In fact, it has been suggested that demethylation of the genome following fertilization may in fact be nonexistent. This conclusion is attributed largely to the work of Li et al., who observed instead that such demethylation in mice appears to be the result of antigenic masking. Through the employment of a variety of different testing methods, these researchers demonstrated that methylation was maintained after fertilization and throughout early embryo development [120]. Franklin and Mansuy similarly demonstrated epigenetic modifications of the genome in a mouse model, successfully tracing such changes through several generations [121].

Relevantly, alterations in DNA-methylation of several genes have now been observed in sperm of both F2 and F3 males of early stressed mice [122]. Radford et al. recently published a high profile transgenerational study in a mouse model of malnutrition that was the first to report explicit alterations of the germline DNA methylome [123]. In this model, malnutrition was induced through restriction of the maternal diet in the last week of pregnancy [124]. While decreased methylation in the Radford study was not maintained in adult males in the next generation, locus-specific gene expression was nevertheless perturbed. Hence, these studies strongly suggest that acquired modifications in behavior and brain function due to malnutrition and other environmental stressors are transmitted to later generations through the germline.

Finally, because environmental influences can alter the epigenetic profile not only of the child-bearing female but also of her developing fetus, it has been proposed that changes in the second generation are not truly transgenerational. Graff and Mansuy [125] have therefore suggested that even in animal models, only effects documented in the third generation should truly be considered as intergenerational effects[125] [126]. Further epidemiologic and basic research is consequently needed to document intergenerational changes in pre-clinical and human populations, in order to identify specific patterns of epigenetic change and their explicit relationship to brain and behavioral functions. Future studies of this nature are also necessary to foster the development of realistic approaches to reversing environmental effects on programming.

Conclusion

Early insults during critical periods of brain development, both pre- and postnatal, can result in epigenetic changes that may impact health and behavioral outcomes over the lifespan and into future generations.
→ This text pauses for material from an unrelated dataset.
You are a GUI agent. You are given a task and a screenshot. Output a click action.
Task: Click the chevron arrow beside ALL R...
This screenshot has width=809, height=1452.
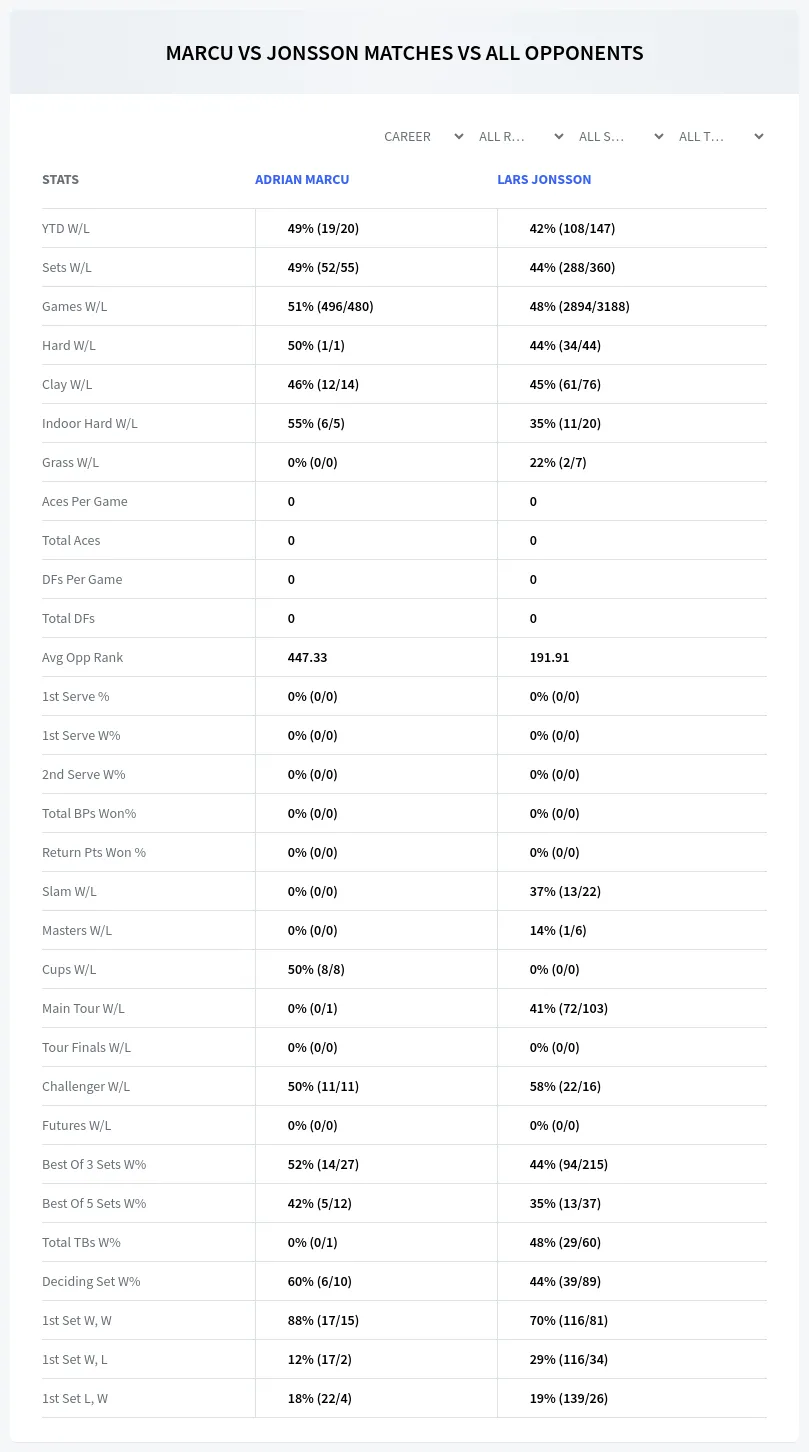coord(558,136)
There is ample evidence that these early stages of brain development are sensitive to various environmental insults, including malnutrition, childhood trauma and drug exposures. The notion that such changes, both physiological and behavioral, can also carry over into subsequent generations has long been recognized, especially in the context of experimental studies. However, epigenetic mechanisms capable of explaining such phenomena were not available until relatively recently, with most of this research published only within the last decade.

Although researchers have clearly demonstrated chromatin modifications in animal studies involving early environmental stressors and their long-term effects on behavior and brain function, there are relatively few intergenerational studies involving human populations. As such, future long-term research is needed in order to more precisely document the impact of chromatin remolding on changes in the brain and the intergenerational transmission of these effects.